[DIRECTIONS FOR THIS TASK]: Look through the records below for the line with "This screenshot has width=800, height=422." and the line with "Given: Open the selling", then return those lines and all lines between, exactly.

[SOURCE DATA]:
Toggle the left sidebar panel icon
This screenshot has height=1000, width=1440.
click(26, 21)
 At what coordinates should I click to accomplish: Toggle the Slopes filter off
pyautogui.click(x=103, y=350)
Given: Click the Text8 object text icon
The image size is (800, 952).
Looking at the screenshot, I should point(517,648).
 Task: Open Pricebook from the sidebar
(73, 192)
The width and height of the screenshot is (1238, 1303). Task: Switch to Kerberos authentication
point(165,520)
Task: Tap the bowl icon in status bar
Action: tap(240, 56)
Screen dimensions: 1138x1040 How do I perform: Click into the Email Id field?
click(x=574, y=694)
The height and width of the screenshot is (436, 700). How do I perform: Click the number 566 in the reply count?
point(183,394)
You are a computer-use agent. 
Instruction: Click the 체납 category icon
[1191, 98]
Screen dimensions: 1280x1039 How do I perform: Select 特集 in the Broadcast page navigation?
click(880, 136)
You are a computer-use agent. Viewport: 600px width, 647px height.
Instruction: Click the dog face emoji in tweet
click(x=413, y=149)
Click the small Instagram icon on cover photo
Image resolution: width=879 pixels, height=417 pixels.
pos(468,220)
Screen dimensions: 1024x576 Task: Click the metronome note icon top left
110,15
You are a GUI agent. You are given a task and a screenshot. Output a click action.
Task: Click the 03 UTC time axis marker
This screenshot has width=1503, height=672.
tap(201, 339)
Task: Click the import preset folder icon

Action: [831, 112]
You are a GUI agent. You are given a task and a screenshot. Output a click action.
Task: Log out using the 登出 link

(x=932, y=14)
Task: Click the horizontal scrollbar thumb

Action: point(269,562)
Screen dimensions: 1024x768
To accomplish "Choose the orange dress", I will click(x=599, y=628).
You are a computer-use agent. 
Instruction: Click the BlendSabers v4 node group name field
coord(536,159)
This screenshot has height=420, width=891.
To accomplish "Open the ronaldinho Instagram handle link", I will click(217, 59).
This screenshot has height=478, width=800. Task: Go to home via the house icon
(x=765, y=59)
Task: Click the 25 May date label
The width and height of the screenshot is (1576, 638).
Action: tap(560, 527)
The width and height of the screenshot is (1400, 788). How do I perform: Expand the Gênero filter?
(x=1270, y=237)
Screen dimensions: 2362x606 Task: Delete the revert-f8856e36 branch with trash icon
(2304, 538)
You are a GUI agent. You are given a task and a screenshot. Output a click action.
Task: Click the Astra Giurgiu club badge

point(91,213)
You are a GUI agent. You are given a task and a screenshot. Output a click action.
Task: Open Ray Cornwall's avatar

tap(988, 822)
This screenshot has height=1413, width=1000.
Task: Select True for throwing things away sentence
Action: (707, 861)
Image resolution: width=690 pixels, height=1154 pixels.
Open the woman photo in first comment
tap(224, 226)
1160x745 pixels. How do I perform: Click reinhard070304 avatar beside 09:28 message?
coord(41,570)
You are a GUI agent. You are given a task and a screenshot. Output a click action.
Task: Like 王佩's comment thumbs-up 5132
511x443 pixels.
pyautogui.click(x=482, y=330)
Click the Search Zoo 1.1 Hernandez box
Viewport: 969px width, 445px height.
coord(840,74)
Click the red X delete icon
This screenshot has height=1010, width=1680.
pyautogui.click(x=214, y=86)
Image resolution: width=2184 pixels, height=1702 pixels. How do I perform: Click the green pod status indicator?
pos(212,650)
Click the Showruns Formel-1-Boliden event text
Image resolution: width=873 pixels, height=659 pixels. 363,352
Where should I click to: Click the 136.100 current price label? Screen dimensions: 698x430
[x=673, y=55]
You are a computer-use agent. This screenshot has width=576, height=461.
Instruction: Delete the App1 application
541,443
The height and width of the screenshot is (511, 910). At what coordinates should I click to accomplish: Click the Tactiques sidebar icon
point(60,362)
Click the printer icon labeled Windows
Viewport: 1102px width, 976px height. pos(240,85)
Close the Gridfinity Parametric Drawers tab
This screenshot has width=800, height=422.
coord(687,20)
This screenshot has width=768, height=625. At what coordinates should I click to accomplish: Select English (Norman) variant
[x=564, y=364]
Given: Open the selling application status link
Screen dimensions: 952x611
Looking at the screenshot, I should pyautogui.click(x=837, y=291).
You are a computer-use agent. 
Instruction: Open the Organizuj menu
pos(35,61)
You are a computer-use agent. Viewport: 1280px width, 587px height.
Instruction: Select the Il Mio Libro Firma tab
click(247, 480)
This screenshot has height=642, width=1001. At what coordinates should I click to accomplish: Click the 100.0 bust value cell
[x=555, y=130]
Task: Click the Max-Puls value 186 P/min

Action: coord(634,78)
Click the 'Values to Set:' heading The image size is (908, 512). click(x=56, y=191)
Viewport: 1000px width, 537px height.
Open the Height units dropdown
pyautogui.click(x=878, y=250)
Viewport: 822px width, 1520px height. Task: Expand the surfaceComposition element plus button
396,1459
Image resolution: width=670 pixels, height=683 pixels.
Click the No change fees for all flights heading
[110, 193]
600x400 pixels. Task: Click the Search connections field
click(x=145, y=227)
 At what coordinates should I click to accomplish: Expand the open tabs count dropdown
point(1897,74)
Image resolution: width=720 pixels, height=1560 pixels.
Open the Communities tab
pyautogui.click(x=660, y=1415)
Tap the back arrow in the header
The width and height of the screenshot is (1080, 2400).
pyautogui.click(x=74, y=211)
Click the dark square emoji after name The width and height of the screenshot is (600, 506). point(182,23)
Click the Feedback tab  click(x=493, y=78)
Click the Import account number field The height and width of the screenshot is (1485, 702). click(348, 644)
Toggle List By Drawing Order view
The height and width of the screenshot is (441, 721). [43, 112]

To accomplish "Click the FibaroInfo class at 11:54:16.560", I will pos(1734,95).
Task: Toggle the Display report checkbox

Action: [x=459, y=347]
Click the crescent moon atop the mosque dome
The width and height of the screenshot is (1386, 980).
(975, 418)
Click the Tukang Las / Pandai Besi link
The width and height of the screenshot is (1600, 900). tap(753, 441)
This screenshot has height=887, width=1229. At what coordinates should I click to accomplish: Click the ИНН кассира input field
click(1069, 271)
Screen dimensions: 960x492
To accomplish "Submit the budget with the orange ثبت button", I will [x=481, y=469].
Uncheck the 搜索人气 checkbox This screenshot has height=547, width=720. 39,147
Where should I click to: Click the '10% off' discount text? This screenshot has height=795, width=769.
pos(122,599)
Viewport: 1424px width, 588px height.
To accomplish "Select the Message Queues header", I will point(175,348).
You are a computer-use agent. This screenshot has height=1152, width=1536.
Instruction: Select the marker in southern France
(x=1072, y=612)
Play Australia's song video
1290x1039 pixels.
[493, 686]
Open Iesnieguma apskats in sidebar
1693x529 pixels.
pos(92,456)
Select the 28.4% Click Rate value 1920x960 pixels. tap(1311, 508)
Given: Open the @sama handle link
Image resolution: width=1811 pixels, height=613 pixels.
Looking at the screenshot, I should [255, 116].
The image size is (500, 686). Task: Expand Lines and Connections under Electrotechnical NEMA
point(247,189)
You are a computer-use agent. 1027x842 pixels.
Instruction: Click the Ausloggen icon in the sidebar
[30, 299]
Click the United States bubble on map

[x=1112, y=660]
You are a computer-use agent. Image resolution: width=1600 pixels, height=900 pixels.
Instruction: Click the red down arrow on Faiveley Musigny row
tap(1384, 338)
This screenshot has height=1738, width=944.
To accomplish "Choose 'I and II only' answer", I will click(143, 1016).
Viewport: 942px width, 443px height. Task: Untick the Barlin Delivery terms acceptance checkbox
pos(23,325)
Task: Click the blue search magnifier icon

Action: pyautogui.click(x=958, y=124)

[ANSWER SECTION]:
This screenshot has width=800, height=422.
coord(687,20)
This screenshot has width=768, height=625. At what coordinates should I click to accomplish: Select English (Norman) variant
[x=564, y=364]
Given: Open the selling application status link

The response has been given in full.